Evaluation metrics for Clustering

Metric Description Look for
Average Distance Average of the distance between data points and the center of their assigned cluster. The average distance is a measure of proximity of the data points to cluster centroids. It's a measure of how 'tight' the cluster is. Values closer to 0 are better. The closer to zero the average distance is, the more clustered the data is. Note though, that this metric will decrease if the number of clusters is increased, and in the extreme case (where each distinct data point is its own cluster) it will be equal to zero.
Davies Bouldin Index The average ratio of within-cluster distances to between-cluster distances. The tighter the cluster, and the further apart the clusters are, the lower this value is. Values closer to 0 are better. Clusters that are farther apart and less dispersed will result in a better score.
Normalized Mutual Information Can be used when the training data used to train the clustering model also comes with ground truth labels (that is, supervised clustering). The Normalized Mutual Information metric measures whether similar data points get assigned to the same cluster and disparate data points get assigned to different clusters. Normalized mutual information is a value between 0 and 1. Values closer to 1 are better.

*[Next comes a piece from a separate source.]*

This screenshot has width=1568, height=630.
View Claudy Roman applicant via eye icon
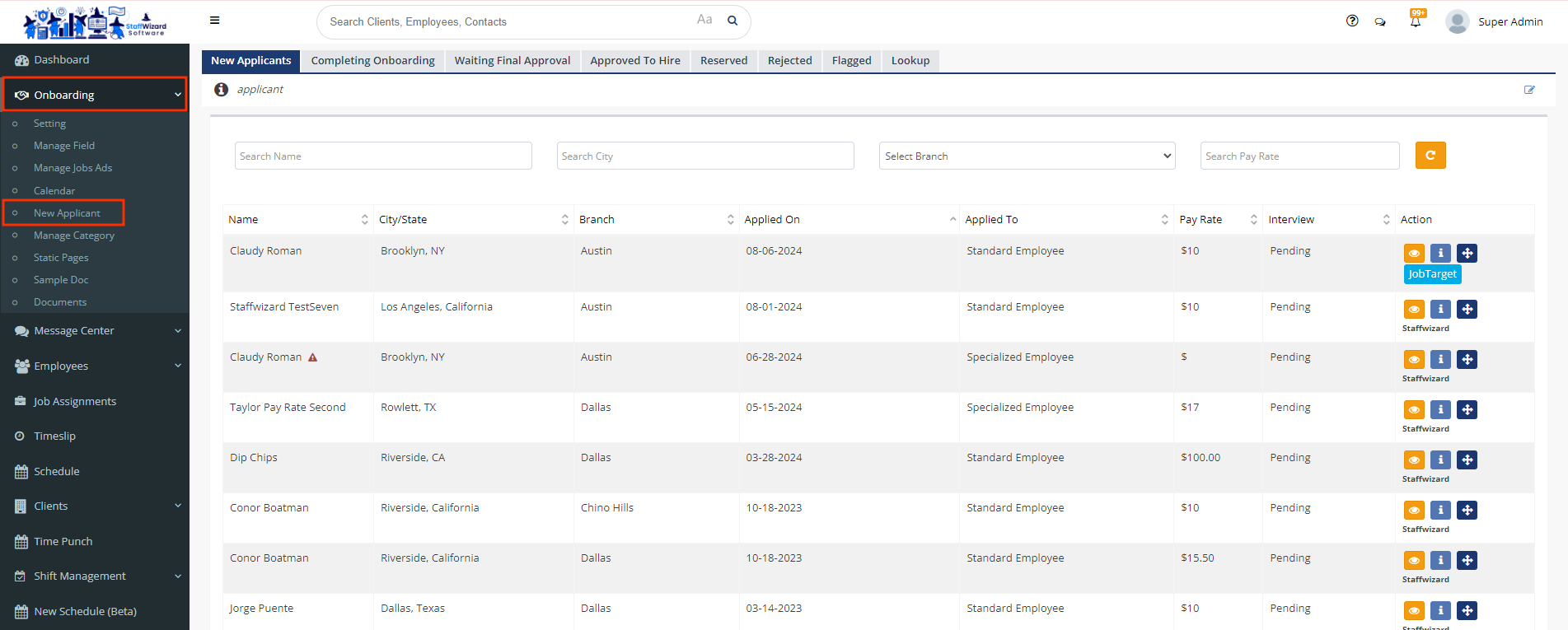tap(1414, 254)
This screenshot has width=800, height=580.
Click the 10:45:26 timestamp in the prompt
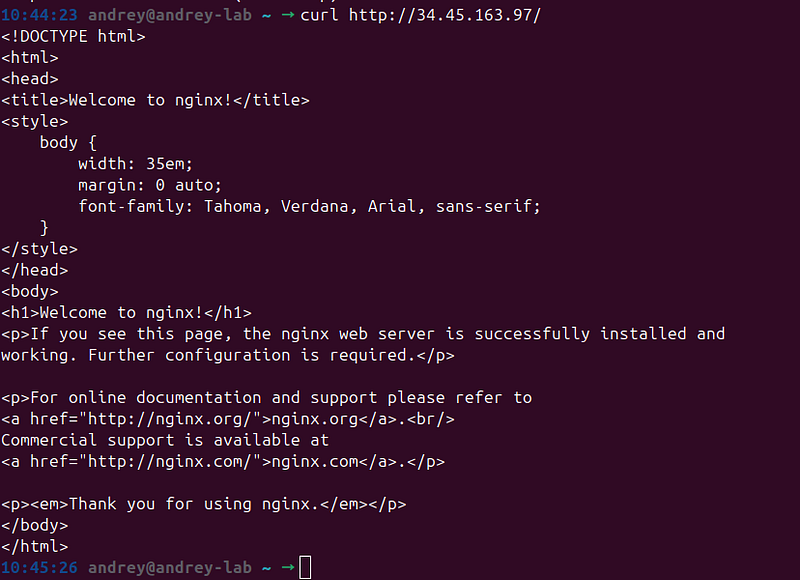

Evaluation metrics for Ranking

Metric Description Look for
Discounted Cumulative Gains Discounted cumulative gain (DCG) is a measure of ranking quality. It is derived from two assumptions. One: Highly relevant items are more useful when appearing higher in ranking order. Two: Usefulness tracks relevance that is, the higher the relevance, the more useful an item. Discounted cumulative gain is calculated for a particular position in the ranking order. It sums the relevance grading divided by the logarithm of the ranking index up to the position of interest. It is calculated using $\sum_{i=0}^{p} \frac {rel_i} {\log_{e}{i+1}}$ Relevance gradings are provided to a ranking training algorithm as ground truth labels. One DCG value is provided for each position in the ranking table, hence the name Discounted Cumulative Gains. Higher values are better.
Normalized Discounted Cumulative Gains Normalizing DCG allows the metric to be compared for ranking lists of different lengths. Values closer to 1 are better.

Evaluation metrics for Anomaly Detection

Metric Description Look for
Area Under ROC Curve Area under the receiver operator curve measures how well the model separates anomalous and usual data points. Values closer to 1 are better. Only values greater than 0.5 demonstrate effectiveness of the model. Values of 0.5 or below indicate that the model is no better than randomly allocating the inputs to anomalous and usual categories.
Detection Rate At False Positive Count Detection rate at false positive count is the ratio of the number of correctly identified anomalies to the total number of anomalies in a test set, indexed by each false positive. That is, there is a value for detection rate at false positive count for each false positive item. Values closer to 1 are better. If there are no false positives, then this value is 1.

Evaluation metrics for sentence similarity

Metric Description Look for
Pearson Correlation Pearson correlation, also known as correlation coefficient, measures the dependence or relationship between two sets of data. Absolute values closer to 1 are most similar. This metric ranges from -1 to 1. An absolute value of 1 implies that the datasets are identical. A value of 0 implies there is no relationship between the two sets of data.